ミホークとは違う可愛さだ。ミホークはクールなネコちゃんという感じだったが、ロシナンテは怖がりなワンちゃんという印象。
ドフラミンゴは……全方位に威嚇する鳥。
「お前……海賊を狩って何してるんだえ?」
「……鍛錬?」
「はぁ? 賞金首を換金したり、そういうのじゃないのかえ?」
「海軍には訳あって関わりたくないのであります。それに海賊船から奪う金品で金は足りてるでありますし。……ああ、あとその中にある食べ物のいくつかは海賊船からかっぱらってきたものでありますな」
そう言えば、ロシナンテは驚いたように紙袋を抱きしめた。
「あ、危なくないの……?」
「危なくないと鍛錬にはならないでありますな。こう見えて結構強いんでありますよ」
「……確かに、ナイフでも傷一つつかなかったえ」
数日前の、二人を脚の間に隠したことを思い出したのか、ドフラミンゴは納得したようだった。ロシナンテは海賊と戦うなんて考えたことなかったのか、オロオロと俺を見つめている。
「それじゃ、あんまり長くいると見つかるでありますから、さっさと帰るでありますよ」
「う、うん……ありがとう」
「……まだ完全に信じた訳じゃないからな」
走り去って行く兄弟。
俺はいつものように海に出ようとすると、街の連中が手を振っていた。今日も頑張ってくれと応援の声を浴びせられる。
俺はそれを冷めた目で無視して、艤装を展開した。
*
その日、兄弟はあの路地裏に来なかった。
毎日食糧を渡す、もらう関係を築いて二ヶ月ほど経った頃だ。ロシナンテはもうすっかり俺に懐いていたし、ドフラミンゴは未だ噛み付くような態度は解けないが素直に食糧を受け取るようになっていた。

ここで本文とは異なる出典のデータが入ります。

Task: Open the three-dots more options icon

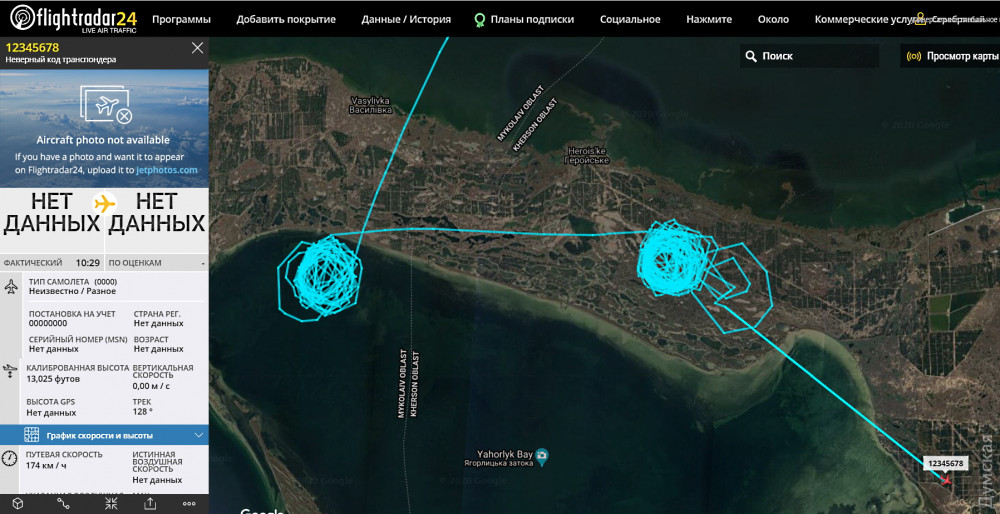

たまたま遅れているだけかと、立ち止まったまま待ってみたけれど、何時間経っても現れない。
まさか町人に捕まったかと思ったが、今日もアイツらは天竜人を探して武器を持っている。
どうしたのだろうと思っていると、路地裏から見慣れ始めた金髪がひとつ、姿を現した。
短髪にサングラス。ドフラミンゴだ。
その足取りは重かった。
「……こんにちはであります。これが今日の食糧であります」
「母さまが死んだえ」
その言葉に、一瞬息が詰まった。
「病気で、薬も無くて、ボロボロになって死んだえ」
「…………」
「おれ達は、何でこんな目に遭ってるんだえ……?」
ドフラミンゴは声を押し殺して泣き始めた。大声で泣いたら見つかってしまうから。
俺はそっと、その姿を外套で覆い隠した。
「痛いえ、苦しいえ、辛いえ……」
「…………」
俺が言えることは、何も無かった。
一体、誰を責めればいいのか、俺にもわからなかったから。